(Beginning of Extract)
(6) i drink water. i get free coffee at work. i'm sure it helps the budget that i hate pop, juice, carbonation, and flavored anything. i don't even like lemon in my water. so buy a brita filter water bottle if you need to, just switch to water.
(7) don't waste anything. if something's going to go bad, freeze it. if you're about to go shopping, your fridge, freezer, and pantry should be pretty well empty (unless you stockpile. small apartment means i don't.) try really hard for a month not to throw anything away. you'll be amazed at what you were wasting before. track your eating/food wasting habits so you can see what you actually should be buying at the grocery, not what you think you should. i can't remember the last time i thew out any scraps of food, it just doesn't happen any more.
(8) get discount gift cards. i used gift card granny and got a $50 card to my local grocery for $38. that's 12 free dollars. there's a lot of sites like that out there, and they can alert you when a new card comes in. personally, i think you should do this for any kind of shopping. the discounts add up! and use your store's loyalty program. mine mails me a 10% off coupon every week. (this is sales tax in chicago. whomp. yeah, it sucks here.) but 10% off is still money saved. i also use lozo to enter my grocery list and it emails me when coupons are available that match my items. if you can save money on your regular list, you can use extra funds to purchase one (trust me, keep it to one) splurge item each time. like oreos.
(End of Extract)
What you should do -> In the grocery-saving tips above, how much did the writer pay for a $50 card to a local grocery?
(Beginning of Given information)
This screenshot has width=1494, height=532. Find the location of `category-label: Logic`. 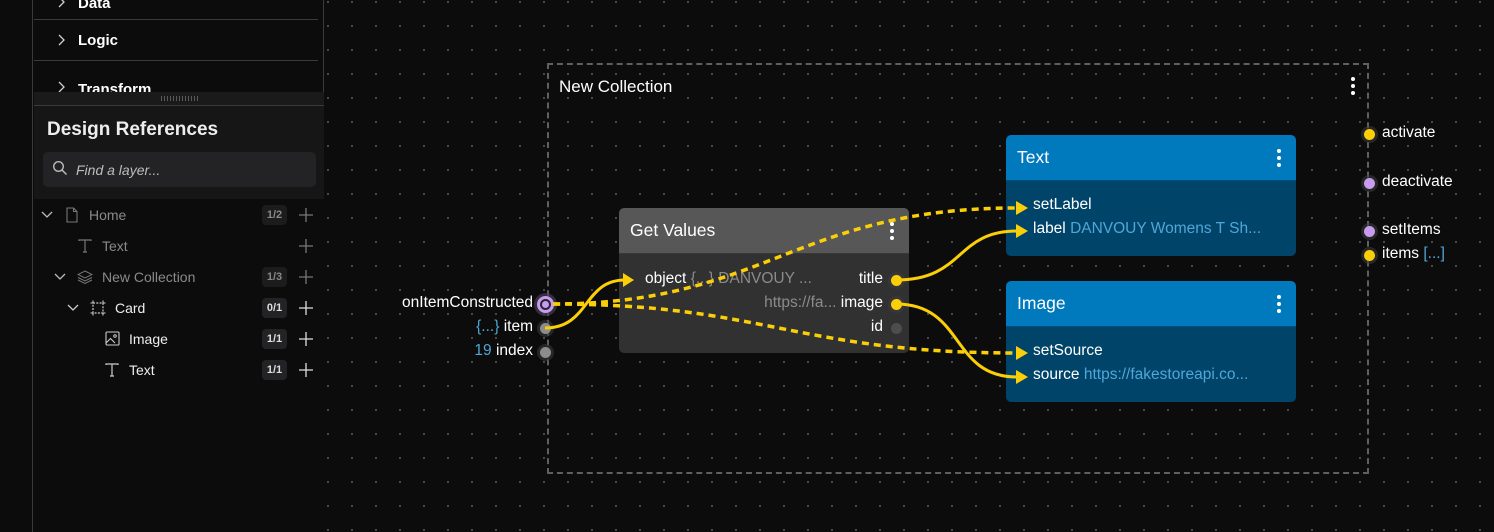

category-label: Logic is located at coordinates (98, 40). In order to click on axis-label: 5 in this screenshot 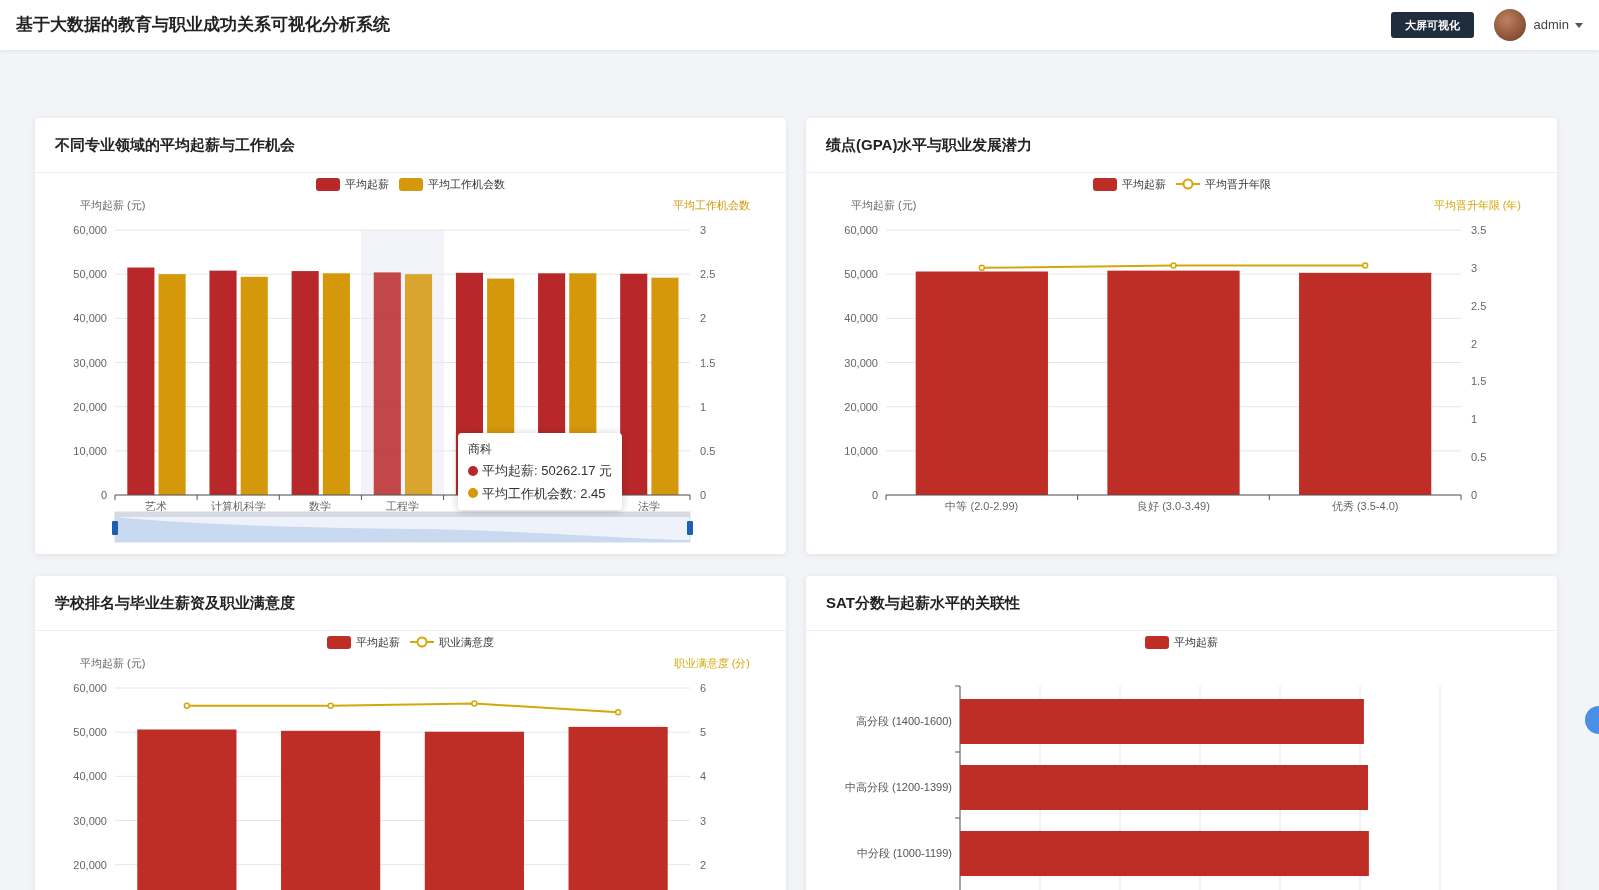, I will do `click(704, 732)`.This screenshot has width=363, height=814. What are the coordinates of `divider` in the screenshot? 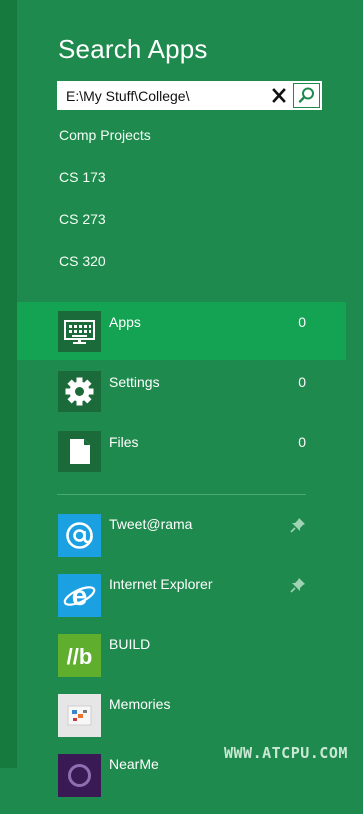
(End of Given information)
Expected answer -> $38